Niestety, ale się zawiodłem i to mocno. Film praktycznie miał być filmem akcji, a tej akcji jest tam bardzo mało. Bez fabuły, bez dobrych scen akcji i walki, bez dobrych efektów specjalnych. 3/10 to najwięcej, ile mogę postawić Looperowi - nawet Bruce Willis nie ratuje tego gniota!
Ok, fabuła może i była, ale akcji zero, tylko kilka strzałów. To ma być klasowy film akcji? nie rozśmieszaj mnie!
A czy ja gdzieś napisałem że to klasowy film akcji?
Mnie urzekł klimatem noir, dobrze nakreślonymi postaciami. Był nieco przewidywalny ale motywy były ciekawe.
Akcja była taka jaka być powinna - całkowicie uzasadniona, a nie tak, jak przyzwyczailiśmy się we wszystkich filmach, gdzie padają trupy tak właściwie bez większego powodu.
Jeżeli mam oceniać ten film względem akcji, to ocena 1/10 była by stanowczo za wysoka.
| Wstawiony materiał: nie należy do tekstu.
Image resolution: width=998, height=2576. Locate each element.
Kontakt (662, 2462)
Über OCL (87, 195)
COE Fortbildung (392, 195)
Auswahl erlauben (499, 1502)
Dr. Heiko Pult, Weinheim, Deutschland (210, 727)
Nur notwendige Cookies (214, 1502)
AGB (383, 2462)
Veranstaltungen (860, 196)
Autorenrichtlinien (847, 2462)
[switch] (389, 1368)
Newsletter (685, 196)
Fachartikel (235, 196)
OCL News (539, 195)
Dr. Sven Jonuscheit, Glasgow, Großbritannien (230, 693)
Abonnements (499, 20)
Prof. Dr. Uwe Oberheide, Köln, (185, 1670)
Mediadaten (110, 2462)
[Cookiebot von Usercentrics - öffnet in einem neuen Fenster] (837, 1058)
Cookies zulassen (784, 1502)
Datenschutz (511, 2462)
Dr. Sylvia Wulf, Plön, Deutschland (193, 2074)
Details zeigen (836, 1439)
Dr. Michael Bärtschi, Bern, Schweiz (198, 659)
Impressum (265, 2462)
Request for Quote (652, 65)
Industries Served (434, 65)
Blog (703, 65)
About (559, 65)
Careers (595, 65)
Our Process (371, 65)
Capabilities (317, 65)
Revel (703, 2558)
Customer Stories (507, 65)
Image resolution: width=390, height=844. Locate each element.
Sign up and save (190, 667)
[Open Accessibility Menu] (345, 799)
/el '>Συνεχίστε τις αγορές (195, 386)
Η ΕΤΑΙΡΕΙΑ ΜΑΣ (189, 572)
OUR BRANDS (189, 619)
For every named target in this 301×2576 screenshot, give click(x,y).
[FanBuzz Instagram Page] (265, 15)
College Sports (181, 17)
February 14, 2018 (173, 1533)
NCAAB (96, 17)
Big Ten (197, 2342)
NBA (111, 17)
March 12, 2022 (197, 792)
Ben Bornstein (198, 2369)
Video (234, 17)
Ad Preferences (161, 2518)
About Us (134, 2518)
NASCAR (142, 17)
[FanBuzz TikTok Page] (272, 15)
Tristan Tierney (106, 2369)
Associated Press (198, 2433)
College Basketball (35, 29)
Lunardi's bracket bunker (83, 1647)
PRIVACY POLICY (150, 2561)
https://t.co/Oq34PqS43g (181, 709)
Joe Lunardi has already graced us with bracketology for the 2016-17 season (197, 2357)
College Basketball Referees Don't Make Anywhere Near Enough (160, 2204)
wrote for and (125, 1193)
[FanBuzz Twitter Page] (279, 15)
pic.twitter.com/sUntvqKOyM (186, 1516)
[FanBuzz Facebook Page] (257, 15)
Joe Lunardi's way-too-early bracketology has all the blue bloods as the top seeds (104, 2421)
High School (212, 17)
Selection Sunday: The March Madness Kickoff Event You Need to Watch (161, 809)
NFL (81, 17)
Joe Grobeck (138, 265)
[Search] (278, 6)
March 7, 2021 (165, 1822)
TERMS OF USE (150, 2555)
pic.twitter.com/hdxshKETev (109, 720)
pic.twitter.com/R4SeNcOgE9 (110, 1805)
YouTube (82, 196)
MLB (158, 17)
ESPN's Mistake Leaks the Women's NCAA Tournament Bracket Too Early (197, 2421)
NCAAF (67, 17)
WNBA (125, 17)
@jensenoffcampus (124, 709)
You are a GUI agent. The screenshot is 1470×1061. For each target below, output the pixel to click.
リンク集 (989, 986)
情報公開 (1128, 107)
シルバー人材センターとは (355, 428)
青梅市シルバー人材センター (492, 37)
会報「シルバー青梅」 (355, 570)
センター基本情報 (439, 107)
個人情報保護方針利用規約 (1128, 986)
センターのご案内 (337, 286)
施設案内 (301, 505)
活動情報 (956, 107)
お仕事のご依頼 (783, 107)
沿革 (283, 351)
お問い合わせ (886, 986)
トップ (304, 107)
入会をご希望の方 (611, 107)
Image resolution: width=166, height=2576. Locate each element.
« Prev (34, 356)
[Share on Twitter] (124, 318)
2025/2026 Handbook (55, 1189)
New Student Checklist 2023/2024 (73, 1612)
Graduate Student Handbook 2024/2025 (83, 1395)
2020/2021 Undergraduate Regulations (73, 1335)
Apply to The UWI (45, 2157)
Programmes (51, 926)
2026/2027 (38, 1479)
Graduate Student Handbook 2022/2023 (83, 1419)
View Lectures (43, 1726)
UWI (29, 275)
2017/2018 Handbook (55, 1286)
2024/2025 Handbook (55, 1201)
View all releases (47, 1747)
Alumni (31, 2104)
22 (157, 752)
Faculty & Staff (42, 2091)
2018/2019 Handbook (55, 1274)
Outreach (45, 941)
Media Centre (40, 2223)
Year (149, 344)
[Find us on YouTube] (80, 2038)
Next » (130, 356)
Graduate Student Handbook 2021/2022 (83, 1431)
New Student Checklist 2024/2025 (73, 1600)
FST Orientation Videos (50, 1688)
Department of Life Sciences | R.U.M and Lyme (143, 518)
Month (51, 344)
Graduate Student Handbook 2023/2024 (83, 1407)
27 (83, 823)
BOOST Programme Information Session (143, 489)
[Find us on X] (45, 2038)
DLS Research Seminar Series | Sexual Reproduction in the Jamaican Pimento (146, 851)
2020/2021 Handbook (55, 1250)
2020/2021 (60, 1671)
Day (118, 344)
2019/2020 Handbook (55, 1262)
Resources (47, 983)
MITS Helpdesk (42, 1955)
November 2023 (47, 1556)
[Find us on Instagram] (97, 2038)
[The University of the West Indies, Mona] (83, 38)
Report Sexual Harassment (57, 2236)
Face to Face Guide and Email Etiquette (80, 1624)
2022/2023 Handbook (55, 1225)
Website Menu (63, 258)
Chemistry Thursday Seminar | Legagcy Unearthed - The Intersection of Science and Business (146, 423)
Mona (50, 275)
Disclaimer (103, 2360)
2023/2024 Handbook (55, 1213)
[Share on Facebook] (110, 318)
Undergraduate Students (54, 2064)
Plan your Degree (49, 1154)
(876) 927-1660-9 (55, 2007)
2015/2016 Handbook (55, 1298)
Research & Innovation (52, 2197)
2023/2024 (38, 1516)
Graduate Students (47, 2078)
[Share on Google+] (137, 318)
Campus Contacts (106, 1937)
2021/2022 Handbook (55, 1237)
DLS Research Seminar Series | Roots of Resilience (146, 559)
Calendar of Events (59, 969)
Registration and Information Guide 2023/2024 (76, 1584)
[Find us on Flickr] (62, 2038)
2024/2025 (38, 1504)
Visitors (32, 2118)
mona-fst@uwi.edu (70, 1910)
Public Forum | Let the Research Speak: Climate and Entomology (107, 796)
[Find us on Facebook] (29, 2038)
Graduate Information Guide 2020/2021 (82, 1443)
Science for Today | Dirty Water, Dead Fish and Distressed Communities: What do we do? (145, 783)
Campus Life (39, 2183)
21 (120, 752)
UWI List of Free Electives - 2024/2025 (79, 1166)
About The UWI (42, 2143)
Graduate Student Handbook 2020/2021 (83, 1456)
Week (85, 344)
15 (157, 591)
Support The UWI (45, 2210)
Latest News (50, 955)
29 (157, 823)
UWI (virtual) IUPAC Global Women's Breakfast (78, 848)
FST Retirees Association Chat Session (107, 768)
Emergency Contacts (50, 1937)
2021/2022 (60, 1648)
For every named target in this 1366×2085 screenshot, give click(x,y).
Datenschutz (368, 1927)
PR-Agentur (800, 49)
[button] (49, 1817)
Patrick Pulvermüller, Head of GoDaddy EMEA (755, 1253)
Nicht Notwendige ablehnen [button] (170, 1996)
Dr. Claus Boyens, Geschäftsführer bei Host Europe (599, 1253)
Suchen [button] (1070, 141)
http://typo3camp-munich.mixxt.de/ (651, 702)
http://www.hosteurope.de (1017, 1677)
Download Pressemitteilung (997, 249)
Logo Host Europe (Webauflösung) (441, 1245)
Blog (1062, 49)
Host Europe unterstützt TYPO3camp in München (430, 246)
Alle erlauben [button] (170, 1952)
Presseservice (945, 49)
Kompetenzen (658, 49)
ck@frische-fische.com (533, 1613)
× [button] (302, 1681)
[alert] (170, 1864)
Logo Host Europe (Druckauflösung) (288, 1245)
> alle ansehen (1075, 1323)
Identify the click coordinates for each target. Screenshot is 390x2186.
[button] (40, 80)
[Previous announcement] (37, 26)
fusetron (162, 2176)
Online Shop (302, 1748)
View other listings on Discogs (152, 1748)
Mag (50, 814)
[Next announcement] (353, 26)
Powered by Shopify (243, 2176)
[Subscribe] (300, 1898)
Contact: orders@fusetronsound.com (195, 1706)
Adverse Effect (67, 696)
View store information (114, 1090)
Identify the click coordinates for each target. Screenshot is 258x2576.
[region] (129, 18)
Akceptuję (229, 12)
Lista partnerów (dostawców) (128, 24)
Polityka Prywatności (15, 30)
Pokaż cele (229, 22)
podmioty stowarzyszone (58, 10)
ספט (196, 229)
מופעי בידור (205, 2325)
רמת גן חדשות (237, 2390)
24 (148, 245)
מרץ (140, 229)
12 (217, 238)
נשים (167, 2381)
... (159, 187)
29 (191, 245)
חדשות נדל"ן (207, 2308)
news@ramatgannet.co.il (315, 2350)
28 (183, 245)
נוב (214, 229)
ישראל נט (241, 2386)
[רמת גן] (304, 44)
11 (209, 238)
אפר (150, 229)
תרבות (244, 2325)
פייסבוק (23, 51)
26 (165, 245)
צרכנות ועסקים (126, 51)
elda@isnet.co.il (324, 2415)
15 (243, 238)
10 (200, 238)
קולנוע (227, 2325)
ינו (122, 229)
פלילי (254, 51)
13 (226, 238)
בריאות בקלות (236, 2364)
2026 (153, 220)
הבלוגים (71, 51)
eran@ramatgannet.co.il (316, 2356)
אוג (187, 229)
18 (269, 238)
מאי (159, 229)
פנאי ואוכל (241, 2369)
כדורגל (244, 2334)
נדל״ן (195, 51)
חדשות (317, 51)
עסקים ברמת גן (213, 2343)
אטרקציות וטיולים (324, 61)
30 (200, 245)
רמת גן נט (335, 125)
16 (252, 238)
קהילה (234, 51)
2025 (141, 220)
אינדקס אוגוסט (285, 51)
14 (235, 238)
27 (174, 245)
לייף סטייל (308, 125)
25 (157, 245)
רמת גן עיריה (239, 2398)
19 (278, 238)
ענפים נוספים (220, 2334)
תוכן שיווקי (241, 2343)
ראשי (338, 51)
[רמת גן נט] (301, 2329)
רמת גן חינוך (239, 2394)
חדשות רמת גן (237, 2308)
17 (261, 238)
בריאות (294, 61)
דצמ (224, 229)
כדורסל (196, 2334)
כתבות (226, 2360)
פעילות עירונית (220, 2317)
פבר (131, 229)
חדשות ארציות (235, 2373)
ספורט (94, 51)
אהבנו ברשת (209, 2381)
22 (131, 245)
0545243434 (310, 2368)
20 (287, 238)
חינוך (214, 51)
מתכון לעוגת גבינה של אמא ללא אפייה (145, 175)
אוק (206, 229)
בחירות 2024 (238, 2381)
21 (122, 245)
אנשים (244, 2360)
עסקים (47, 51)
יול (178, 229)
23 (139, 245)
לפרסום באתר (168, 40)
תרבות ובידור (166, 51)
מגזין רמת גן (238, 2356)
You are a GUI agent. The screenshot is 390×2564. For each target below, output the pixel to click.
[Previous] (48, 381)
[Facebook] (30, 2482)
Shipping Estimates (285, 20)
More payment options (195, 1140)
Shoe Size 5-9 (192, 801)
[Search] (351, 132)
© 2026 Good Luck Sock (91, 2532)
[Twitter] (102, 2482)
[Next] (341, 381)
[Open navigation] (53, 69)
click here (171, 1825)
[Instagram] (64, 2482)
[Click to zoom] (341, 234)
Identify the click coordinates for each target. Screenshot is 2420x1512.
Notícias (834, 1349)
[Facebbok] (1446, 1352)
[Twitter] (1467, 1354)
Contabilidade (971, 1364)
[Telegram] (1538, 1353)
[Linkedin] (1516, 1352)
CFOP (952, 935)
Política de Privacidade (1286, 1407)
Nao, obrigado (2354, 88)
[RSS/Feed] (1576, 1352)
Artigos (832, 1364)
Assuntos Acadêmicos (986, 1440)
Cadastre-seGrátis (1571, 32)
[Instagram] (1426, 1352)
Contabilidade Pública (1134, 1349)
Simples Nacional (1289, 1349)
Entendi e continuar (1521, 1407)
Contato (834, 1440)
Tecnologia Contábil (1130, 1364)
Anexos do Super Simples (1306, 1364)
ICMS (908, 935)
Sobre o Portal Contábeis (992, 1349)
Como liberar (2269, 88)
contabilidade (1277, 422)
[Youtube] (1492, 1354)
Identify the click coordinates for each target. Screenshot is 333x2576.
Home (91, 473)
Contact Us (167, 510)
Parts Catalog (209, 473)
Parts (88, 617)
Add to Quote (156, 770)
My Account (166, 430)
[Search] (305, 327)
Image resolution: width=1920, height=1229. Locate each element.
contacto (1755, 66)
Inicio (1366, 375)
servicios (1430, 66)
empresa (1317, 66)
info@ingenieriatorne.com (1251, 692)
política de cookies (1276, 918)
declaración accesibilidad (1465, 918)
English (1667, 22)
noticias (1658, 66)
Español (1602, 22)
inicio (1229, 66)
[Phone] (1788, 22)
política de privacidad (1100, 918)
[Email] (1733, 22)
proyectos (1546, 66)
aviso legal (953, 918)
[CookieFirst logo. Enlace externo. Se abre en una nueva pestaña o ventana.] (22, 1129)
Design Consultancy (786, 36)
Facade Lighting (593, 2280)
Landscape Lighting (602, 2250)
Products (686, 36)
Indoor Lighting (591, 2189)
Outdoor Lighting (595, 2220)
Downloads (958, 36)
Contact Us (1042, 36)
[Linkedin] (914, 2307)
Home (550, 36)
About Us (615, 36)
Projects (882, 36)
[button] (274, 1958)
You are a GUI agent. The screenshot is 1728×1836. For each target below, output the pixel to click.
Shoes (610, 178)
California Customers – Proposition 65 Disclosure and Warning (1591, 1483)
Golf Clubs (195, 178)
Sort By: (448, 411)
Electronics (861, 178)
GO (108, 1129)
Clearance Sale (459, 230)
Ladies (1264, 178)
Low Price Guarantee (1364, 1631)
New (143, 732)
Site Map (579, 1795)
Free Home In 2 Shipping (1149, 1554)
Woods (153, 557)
Tyle w temacie!
Pod względem akcji, film oceniam na 1/10 jak przedmówca, zawiodłem się, brakowało temu filmu "tego czegoś". Mimo Willisa grającego w filmie (dla którego głownie skusiłem się na wybranie do kina) film moim zdaniem nie był zbyt interesujący, taki zabijacz czasu.
Pod względem akcji, film oceniam na 1/10 jak przedmówca, zawiodłem się, brakowało temu filmu "tego czegoś". Mimo Willisa grającego w filmie (dla którego głownie skusiłem się na wybranie do kina) film moim zdaniem nie był zbyt interesujący, taki zabijacz czasu.